Juni 2012

120609

ENERGIE-CHRONIK


 


Das Steinkohlekraftwerk Datteln 4 ist fast fertiggestellt. Es darf aber nicht vollendet und in Betrieb genommen werden, weil die Behörden bei Erteilung der Baugenehmigung geschlampt und die Auswirkungen auf die Umwelt nicht richtig geprüft haben.

Pressefoto E.ON

E.ON braucht neue rechtliche Grundlagen für Datteln 4

In dem seit fünf Jahren andauernden Streit um die Gültigkeit der Baugenehmigung für das neue Steinkohlekraftwerk Datteln 4 hat E.ON eine weitere Niederlage erlitten. Am 12. Juni hob das Oberverwaltungsgericht Münster den immissionsschutzrechtlichen Vorbescheid auf, mit dem die Bezirksregierung Münster Anfang 2007 den Beginn der Bauarbeiten ermöglicht hatte. Es gab damit einer Klage des Bundes für Umwelt und Naturschutz (BUND) statt, der im April 2008 den Vorbescheid angefochten hatte, weil die Bezirksregierung unter anderem versäumt habe, die Auswirkungen des Vorhabens auf die Flora-Fauna-Habitat-Gebiete (FFH) an der Lippe hinreichend zu prüfen.

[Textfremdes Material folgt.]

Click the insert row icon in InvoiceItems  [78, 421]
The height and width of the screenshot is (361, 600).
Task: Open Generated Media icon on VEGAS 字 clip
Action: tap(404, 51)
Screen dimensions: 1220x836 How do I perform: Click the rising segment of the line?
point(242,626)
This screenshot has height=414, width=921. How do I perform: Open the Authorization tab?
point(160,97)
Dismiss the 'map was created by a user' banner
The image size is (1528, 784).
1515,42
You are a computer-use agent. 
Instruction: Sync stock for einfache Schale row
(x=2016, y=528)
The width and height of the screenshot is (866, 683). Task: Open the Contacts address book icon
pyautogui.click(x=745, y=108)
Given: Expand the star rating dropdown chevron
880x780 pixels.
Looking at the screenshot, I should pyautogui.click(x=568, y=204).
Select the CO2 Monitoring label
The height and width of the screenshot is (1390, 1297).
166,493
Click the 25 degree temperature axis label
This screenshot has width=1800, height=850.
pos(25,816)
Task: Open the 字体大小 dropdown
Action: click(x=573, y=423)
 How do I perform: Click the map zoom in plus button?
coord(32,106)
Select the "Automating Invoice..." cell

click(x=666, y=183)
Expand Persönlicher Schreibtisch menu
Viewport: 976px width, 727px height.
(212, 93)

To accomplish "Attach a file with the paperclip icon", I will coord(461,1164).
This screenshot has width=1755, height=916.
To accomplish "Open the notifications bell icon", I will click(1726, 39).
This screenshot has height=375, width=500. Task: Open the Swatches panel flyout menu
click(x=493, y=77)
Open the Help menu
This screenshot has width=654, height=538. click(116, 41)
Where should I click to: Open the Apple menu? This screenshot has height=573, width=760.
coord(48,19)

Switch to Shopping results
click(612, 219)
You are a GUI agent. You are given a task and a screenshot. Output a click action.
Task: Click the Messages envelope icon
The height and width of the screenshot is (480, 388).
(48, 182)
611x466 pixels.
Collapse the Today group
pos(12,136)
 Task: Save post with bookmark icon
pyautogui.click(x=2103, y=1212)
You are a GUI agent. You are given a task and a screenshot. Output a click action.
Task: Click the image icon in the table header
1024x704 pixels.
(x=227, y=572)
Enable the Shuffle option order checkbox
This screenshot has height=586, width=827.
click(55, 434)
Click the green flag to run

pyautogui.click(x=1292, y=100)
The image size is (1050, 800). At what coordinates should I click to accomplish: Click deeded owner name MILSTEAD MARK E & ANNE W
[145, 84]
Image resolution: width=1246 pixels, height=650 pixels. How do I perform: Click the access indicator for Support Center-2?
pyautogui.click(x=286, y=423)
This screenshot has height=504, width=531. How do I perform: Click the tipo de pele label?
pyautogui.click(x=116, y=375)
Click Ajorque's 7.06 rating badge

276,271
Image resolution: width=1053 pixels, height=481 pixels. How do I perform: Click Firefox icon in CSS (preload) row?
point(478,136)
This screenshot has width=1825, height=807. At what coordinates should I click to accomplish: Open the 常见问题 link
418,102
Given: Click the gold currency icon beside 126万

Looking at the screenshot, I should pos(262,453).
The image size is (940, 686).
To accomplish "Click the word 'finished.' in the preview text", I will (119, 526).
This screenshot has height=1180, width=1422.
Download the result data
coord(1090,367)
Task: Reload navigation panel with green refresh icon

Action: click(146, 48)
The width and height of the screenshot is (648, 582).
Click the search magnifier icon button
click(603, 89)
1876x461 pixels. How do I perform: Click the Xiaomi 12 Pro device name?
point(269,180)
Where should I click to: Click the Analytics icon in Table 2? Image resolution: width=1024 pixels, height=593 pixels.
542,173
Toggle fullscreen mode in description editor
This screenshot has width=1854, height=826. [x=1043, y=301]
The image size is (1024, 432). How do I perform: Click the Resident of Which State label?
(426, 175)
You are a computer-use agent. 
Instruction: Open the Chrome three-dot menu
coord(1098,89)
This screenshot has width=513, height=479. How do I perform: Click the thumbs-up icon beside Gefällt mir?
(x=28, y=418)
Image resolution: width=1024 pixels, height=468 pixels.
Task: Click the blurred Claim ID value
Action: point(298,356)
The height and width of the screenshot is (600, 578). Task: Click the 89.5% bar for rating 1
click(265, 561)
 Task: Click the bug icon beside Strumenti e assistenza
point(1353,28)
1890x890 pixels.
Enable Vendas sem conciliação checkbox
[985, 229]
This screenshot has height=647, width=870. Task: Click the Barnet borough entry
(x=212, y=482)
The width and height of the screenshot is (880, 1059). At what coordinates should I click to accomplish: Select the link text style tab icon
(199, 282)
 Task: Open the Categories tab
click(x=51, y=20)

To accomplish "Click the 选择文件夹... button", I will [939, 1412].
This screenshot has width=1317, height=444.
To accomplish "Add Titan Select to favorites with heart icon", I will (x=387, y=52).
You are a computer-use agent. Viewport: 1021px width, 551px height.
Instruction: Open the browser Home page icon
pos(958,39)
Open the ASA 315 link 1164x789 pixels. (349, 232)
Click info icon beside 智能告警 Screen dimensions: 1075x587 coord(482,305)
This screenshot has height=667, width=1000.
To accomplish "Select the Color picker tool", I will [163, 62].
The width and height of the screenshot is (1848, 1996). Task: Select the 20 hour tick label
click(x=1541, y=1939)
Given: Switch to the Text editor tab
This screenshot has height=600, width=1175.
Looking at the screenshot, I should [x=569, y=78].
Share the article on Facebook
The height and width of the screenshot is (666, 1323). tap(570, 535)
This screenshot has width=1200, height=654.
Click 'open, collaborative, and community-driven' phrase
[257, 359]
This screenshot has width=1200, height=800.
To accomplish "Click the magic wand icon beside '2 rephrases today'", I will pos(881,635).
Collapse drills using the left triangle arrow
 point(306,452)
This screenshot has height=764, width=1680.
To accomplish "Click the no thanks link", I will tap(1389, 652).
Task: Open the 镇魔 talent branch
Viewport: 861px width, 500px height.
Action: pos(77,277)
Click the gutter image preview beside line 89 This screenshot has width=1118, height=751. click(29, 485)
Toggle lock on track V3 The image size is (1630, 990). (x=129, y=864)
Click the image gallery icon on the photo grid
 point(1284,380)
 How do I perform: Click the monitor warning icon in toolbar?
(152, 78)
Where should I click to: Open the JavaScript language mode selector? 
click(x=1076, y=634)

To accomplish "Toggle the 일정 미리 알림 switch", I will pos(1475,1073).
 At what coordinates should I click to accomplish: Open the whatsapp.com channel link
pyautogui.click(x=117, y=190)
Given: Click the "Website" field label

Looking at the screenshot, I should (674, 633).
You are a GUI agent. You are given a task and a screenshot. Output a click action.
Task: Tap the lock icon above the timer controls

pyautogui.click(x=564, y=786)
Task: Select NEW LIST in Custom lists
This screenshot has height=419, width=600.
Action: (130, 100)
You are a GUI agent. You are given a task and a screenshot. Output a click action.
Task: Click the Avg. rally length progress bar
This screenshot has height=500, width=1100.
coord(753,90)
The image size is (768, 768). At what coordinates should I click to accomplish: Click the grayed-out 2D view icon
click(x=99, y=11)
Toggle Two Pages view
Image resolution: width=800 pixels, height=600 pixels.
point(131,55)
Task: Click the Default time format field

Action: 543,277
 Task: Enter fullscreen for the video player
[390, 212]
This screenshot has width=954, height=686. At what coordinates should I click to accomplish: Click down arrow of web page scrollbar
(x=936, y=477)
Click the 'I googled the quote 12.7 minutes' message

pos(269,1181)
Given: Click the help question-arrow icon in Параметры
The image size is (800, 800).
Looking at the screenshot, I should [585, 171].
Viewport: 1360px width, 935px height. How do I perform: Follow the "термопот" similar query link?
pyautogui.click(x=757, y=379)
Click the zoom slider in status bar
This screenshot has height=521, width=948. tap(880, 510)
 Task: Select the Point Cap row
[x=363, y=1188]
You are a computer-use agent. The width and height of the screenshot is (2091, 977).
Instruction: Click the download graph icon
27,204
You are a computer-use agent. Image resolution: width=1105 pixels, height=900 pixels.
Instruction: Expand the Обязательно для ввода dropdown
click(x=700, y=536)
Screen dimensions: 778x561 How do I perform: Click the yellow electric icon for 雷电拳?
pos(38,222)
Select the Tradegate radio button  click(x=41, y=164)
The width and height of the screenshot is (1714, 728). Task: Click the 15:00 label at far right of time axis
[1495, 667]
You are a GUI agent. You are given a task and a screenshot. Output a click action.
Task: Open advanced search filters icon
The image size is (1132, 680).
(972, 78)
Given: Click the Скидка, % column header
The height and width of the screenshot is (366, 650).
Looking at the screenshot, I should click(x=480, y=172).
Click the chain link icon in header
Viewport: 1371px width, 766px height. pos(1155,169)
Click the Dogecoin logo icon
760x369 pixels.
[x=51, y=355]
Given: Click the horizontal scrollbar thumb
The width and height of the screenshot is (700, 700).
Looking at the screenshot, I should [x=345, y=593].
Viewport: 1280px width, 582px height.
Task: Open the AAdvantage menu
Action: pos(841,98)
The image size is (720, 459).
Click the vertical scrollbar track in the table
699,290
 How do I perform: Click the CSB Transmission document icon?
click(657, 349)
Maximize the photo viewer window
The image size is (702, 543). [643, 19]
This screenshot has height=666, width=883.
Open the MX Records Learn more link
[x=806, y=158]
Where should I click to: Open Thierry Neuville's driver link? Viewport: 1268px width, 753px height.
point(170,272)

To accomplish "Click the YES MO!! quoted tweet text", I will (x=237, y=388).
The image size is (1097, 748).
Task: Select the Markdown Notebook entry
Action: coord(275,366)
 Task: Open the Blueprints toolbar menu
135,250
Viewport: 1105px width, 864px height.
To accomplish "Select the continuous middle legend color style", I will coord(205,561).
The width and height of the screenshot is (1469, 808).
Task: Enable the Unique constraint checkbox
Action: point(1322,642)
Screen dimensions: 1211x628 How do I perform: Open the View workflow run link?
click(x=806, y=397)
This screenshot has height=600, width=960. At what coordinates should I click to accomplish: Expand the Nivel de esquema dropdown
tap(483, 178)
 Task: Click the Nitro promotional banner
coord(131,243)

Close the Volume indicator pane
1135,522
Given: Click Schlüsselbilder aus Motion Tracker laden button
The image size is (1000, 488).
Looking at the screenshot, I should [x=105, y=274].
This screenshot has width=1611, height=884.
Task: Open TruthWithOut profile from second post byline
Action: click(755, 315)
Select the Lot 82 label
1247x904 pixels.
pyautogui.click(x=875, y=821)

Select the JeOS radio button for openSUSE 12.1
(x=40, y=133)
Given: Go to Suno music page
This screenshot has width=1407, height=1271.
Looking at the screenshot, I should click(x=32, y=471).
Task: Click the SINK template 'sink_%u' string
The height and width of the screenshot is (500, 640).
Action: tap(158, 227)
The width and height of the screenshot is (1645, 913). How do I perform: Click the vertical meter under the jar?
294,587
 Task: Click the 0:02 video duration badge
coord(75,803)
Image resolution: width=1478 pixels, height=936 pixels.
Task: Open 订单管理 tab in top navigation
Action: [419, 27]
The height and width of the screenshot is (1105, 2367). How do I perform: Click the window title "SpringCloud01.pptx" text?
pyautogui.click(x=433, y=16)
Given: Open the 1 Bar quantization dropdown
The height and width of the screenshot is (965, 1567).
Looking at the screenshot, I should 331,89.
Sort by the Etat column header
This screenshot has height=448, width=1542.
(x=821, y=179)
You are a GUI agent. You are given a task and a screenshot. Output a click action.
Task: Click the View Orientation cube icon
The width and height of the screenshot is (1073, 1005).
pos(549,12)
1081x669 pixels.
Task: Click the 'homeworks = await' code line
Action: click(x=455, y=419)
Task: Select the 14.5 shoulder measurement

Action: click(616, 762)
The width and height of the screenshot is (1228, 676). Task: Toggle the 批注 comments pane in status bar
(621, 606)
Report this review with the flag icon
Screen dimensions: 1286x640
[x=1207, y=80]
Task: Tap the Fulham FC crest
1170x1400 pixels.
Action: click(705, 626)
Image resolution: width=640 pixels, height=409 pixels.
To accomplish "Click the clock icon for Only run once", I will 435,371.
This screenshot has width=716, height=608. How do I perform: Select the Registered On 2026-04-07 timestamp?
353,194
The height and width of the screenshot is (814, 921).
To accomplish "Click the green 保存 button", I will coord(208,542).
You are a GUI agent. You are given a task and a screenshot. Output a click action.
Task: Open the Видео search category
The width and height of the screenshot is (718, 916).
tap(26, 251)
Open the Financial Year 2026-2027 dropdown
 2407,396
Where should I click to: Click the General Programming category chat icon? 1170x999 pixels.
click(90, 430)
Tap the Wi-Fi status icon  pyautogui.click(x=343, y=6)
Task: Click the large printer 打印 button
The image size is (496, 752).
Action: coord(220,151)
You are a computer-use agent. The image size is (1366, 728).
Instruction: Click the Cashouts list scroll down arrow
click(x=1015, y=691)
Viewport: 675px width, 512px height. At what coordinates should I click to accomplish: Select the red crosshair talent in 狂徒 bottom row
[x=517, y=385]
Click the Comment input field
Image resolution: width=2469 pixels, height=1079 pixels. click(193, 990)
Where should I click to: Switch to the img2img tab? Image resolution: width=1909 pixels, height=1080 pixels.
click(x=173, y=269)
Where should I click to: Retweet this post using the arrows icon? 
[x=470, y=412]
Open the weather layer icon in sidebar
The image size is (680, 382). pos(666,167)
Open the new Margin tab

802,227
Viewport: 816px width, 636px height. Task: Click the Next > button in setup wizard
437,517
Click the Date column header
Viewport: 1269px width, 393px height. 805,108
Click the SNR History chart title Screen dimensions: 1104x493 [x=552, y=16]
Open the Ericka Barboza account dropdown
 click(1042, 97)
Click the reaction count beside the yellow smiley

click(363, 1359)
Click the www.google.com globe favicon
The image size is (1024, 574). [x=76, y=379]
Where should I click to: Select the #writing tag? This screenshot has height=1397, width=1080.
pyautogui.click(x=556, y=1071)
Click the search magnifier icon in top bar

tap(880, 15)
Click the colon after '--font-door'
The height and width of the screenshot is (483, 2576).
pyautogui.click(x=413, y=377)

Eine Revision gegen das Urteil wurde nicht zugelassen. Der Vorsitzende betonte jedoch in der Urteilsverkündung, daß dieses Urteil nicht das endgültige Aus für das Kraftwerk bedeuten müsse. Es komme zunächst darauf an, ob die erforderlichen planungsrechtlichen Grundlagen geschaffen würden. Im Rahmen eines neuen Vorbescheids- oder Teilgenehmigungsverfahrens müsse dann überprüft werden, ob das Vorhaben FFH-verträglich sei und ob die weiteren Kritikpunkte des BUND – etwa hinsichtlich der Immissionsprognose – berechtigt seien.

Der Kraftwerksbau ist inzwischen fast fertiggestellt. Er darf aber bis auf weiteres nicht vollendet und in Betrieb genommen werden. Eine erste Niederlage erlitt E.ON schon im September 2008, als das Oberverwaltungsgericht auf Antrag eines Landwirts den Bebauungsplan für die bisher landwirtschaftlich genutzten Flächen um den Kraftwerksbau für unwirksam erklärte. Eine E.ON-Beschwerde wegen Nichtzulassung der Revision gegen diese Entscheidung wurde vom Bundesverwaltungsgericht im März 2010 zurückgewiesen.

Der Konzern hoffte zunächst auf eine Nachbesserung der fehlenden rechtlichen Grundlagen durch eine schwarz-gelbe oder schwarz-rote Koalition in Düsseldorf (100509). Ab Mai 2010 regierte jedoch eine rot-grüne Koalition, die jede politische Schützenhilfe verweigerte und stattdessen auf den Rechtsweg verwies (100710). Erfolglos blieben auch die Bemühungen um eine längere Betriebsdauer der drei alten Blöcke in Datteln und eines weiteren Steinkohlekraftwerks in Herne, die der Neubau Datteln 4 ersetzen sollte (120314).

Bei den jüngsten Landtagswahlen konnte die bisherige rot-grüne Minderheitsregierung in Düsseldorf ihre Position festigen und zu einer stabilen Mehrheit ausbauen (120501). In der neuen Koalitionsvereinbarung wird vorsichtig die Möglichkeit eines politischen Kompromisses angedeutet, der den Betrieb von Datteln 4 sowie des ebenfalls gestoppten Steinkohle-Projektes von Trianel in Lünen doch noch ermöglichen würde. Zum Beispiel soll eine "Plattform Kraftwerke" als Gesprächsforum eingerichtet werden. Wie schon im vorangegangenen Koalitionsvertrag heißt es außerdem, daß die Landesregierung "keine Kraftwerke baut und auch keine abreißt". Die Stadt Datteln hat inzwischen ein neues Bauleitplanverfahren eingeleitet, um dem Kraftwerksbau über die Hürden zu helfen.